Even though debt securities are all similar in some way, there is a difference regarding the type of institution that initiates the security at hand.
Debt securities can be used as a method of making payments to your investments, without leaving money in a savings account.
It allows an institution to borrow large amounts of money from investors, while in return, repaying the loan against an interest rate. Whenever corporations, banks or governments need to raise some money, to continue with business, they could either sell the ownership of their equity for stock, which requires them to give up their ownership within a company. Another option is creating debt securities, such as bonds, to support the investment at hand.
Bonds as the main option for debt security.
Bonds can be presented in many different forms, which again, gets distinguished, depending on the institution it comes from.
These institutions generally sell bonds to investors, to make a profit on interest payments, during the entire period the bond gets paid off in. Bonds issued by the government, are known as governmental bonds, and those issued by the state, municipal bonds, as well as corporations that issue corporate bonds, which are all taken out to raise money, with the intent to fund operations.

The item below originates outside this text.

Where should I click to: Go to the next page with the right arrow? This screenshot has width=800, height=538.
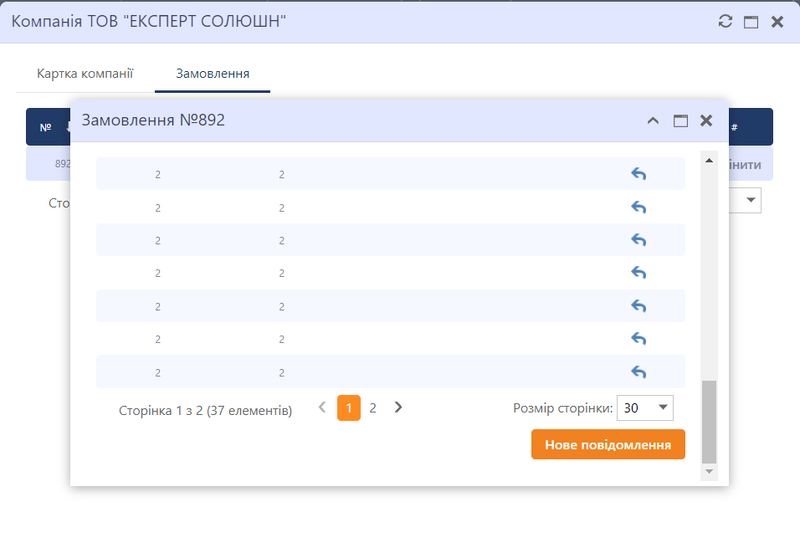(x=398, y=407)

Government bonds primarily act as the benchmark for interest rates, which applies to debt securities.
Types of Debt Securities
- Bonds and medium-term notes – Bonds and notes are issued once off, or on a repeated programme basis. When issued under a program, they are listed as medium-term notes.
- Commercial paper (CP) – These are short-term debt securities and refer to a period of 365 days of relevance in the market.
- Interest-bearing securities – These debt securities have interest payments that should be made regularly, such as interest on loans, debt security that is either fixed, variable or fixed.
- Zero coupon securities – This type of debt security doesn’t have interest but get issued at a discount for its value. When redeemed by an investor, its issuer pays the full value of the security.
- High-yield securities – Also referred to as yield bonds, these are issued by individuals that are non-investment grade issuers and pay higher interests that investment-grade bonds.